▶ [Selected passage]
################

What we actually have on this site

The wrapper module + a standalone harden config + a verifying testbench. The dev-board side, the chip-level pin mux, the actual TT submission process, the dev board that lights up after you plug it in — all of that lives in TT’s infrastructure, not this repo. What this project demonstrates is the upstream half: the RTL shape, the wrapper pattern, the timing budget, and the hardened GDS for one tile.

RTL — the wrapper

The whole thing is tt_um_librelane_p06_cpu plus an inlined copy of P06 (renamed to p06_top to avoid collisions on a shuttle hosting hundreds of top modules):

projects/11_tt_cpu/src/top.sv system-verilog · L48-93
module tt_um_librelane_p06_cpu (
    input  wire [7:0] ui_in,
    output wire [7:0] uo_out,
    input  wire [7:0] uio_in,
    output wire [7:0] uio_out,
    output wire [7:0] uio_oe,
    input  wire       ena,
    input  wire       clk,
    input  wire       rst_n
);

  // Compose the 16-bit baud_div from the two TT input ports. Top half
  // of uio_in, bottom half of ui_in. Drive both to 0x0364 (decimal
  // 868) for 115200 baud at a 100 MHz user clock.
  wire [15:0] baud_div = {uio_in, ui_in};

  // CPU outputs.
  wire [7:0] out;
  wire [4:0] pc_out;
  wire       halted;
  wire       uart_tx;

  // Effective reset — held low when the TT mux deselects us via ena.

################

(Part of a data file)
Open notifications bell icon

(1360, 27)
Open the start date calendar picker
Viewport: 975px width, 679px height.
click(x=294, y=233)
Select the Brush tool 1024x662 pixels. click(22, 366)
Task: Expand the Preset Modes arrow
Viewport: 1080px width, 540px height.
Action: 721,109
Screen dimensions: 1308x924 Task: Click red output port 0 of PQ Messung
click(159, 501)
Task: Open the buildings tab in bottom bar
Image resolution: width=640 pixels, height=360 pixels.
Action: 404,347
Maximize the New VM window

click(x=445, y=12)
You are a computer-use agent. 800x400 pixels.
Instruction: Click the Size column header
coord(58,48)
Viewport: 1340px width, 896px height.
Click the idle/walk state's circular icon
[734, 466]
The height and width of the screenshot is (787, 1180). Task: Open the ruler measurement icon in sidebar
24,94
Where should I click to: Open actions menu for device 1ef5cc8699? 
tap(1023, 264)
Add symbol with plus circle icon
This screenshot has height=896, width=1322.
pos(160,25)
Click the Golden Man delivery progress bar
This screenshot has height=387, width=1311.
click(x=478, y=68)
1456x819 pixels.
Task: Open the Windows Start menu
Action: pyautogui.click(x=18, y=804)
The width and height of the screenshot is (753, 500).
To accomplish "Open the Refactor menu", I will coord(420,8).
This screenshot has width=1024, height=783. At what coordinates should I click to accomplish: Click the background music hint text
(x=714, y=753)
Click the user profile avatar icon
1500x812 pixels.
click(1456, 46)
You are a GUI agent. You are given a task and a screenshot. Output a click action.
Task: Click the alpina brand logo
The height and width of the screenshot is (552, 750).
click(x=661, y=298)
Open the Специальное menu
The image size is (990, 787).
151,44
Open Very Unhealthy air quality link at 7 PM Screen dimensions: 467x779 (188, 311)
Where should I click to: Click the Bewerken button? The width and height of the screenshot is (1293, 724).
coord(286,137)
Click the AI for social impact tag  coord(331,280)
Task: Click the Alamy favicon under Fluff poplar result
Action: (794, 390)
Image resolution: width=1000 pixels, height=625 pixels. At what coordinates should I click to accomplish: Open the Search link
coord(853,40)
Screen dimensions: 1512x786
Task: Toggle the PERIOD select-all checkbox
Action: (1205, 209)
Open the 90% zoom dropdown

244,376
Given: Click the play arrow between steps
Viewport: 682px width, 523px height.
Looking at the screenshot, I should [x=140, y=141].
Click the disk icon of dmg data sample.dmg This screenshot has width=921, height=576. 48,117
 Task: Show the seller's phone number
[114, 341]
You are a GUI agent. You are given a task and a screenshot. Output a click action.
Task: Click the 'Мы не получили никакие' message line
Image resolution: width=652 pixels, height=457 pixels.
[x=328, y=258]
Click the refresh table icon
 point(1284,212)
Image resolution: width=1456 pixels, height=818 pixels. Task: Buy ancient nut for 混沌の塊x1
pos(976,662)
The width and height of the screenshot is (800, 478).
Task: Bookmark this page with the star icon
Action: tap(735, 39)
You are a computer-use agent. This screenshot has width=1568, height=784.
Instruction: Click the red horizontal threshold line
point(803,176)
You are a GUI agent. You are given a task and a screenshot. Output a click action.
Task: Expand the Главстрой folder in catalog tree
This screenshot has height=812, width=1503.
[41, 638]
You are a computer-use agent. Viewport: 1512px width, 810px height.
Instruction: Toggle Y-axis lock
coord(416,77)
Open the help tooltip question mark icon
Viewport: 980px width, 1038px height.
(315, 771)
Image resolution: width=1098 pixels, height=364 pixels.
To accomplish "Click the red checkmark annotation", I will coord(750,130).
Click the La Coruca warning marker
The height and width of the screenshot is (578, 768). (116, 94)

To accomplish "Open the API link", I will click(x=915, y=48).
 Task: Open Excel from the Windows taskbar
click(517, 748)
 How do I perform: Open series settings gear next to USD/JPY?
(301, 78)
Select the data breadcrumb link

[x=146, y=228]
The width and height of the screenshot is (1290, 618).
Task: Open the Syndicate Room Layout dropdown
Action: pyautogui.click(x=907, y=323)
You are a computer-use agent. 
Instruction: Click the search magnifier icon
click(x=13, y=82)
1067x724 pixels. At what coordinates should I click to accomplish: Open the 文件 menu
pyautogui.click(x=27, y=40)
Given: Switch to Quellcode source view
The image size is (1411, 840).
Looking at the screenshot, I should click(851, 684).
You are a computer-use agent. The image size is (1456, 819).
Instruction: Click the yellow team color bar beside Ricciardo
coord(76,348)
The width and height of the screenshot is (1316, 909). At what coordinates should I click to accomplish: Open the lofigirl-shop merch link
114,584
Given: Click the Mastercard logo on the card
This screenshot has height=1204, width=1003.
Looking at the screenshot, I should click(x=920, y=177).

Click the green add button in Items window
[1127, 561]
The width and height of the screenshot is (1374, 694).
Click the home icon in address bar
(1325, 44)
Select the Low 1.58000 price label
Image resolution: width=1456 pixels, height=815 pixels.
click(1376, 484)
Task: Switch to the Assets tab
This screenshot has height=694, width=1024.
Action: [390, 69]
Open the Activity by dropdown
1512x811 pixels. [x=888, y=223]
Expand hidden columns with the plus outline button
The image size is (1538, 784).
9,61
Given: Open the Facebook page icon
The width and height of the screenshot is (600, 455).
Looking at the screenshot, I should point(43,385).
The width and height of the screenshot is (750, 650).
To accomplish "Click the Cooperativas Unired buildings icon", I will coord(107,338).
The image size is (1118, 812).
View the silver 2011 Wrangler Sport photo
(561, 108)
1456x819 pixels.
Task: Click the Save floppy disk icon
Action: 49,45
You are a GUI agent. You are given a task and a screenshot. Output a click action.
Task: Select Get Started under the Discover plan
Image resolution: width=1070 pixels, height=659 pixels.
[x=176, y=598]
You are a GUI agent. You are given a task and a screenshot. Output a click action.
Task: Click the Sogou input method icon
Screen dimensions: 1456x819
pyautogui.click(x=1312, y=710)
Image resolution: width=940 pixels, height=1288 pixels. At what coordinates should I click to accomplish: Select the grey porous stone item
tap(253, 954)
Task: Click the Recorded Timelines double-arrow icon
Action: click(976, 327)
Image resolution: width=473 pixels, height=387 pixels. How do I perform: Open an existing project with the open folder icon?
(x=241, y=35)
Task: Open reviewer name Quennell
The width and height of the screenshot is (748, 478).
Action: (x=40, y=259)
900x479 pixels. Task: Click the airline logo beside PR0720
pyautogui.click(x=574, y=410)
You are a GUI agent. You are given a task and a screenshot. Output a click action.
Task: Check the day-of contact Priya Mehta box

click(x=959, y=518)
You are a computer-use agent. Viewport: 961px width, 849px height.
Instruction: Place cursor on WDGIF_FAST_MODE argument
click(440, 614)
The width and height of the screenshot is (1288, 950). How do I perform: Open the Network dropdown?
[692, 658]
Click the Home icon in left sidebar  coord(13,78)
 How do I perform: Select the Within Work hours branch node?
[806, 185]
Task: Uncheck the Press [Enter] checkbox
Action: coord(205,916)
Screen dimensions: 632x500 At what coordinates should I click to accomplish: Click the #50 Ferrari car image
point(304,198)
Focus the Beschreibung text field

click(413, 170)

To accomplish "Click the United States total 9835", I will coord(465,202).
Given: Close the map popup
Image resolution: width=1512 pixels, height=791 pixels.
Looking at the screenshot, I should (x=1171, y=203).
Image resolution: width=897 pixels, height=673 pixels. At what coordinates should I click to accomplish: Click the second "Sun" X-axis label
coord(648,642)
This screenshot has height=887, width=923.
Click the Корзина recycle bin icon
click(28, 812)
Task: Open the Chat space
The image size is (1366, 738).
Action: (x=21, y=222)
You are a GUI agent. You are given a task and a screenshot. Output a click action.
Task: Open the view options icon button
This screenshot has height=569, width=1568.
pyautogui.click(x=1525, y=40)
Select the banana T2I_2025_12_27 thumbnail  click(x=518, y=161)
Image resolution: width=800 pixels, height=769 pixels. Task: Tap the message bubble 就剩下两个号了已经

################

▶ [To-do list]
1. Reproduce the passage about the CPU wrapper from "What we actually" to "for one tile.", including both of those phrases, with no changes.
2. Transcribe the records from their first line through the line with "click(159, 501)", keeping every line unchanged.

▶ [Solutions to the tasks]
1.
What we actually have on this site

The wrapper module + a standalone harden config + a verifying testbench. The dev-board side, the chip-level pin mux, the actual TT submission process, the dev board that lights up after you plug it in — all of that lives in TT’s infrastructure, not this repo. What this project demonstrates is the upstream half: the RTL shape, the wrapper pattern, the timing budget, and the hardened GDS for one tile.

2.
Open notifications bell icon

(1360, 27)
Open the start date calendar picker
Viewport: 975px width, 679px height.
click(x=294, y=233)
Select the Brush tool 1024x662 pixels. click(22, 366)
Task: Expand the Preset Modes arrow
Viewport: 1080px width, 540px height.
Action: 721,109
Screen dimensions: 1308x924 Task: Click red output port 0 of PQ Messung
click(159, 501)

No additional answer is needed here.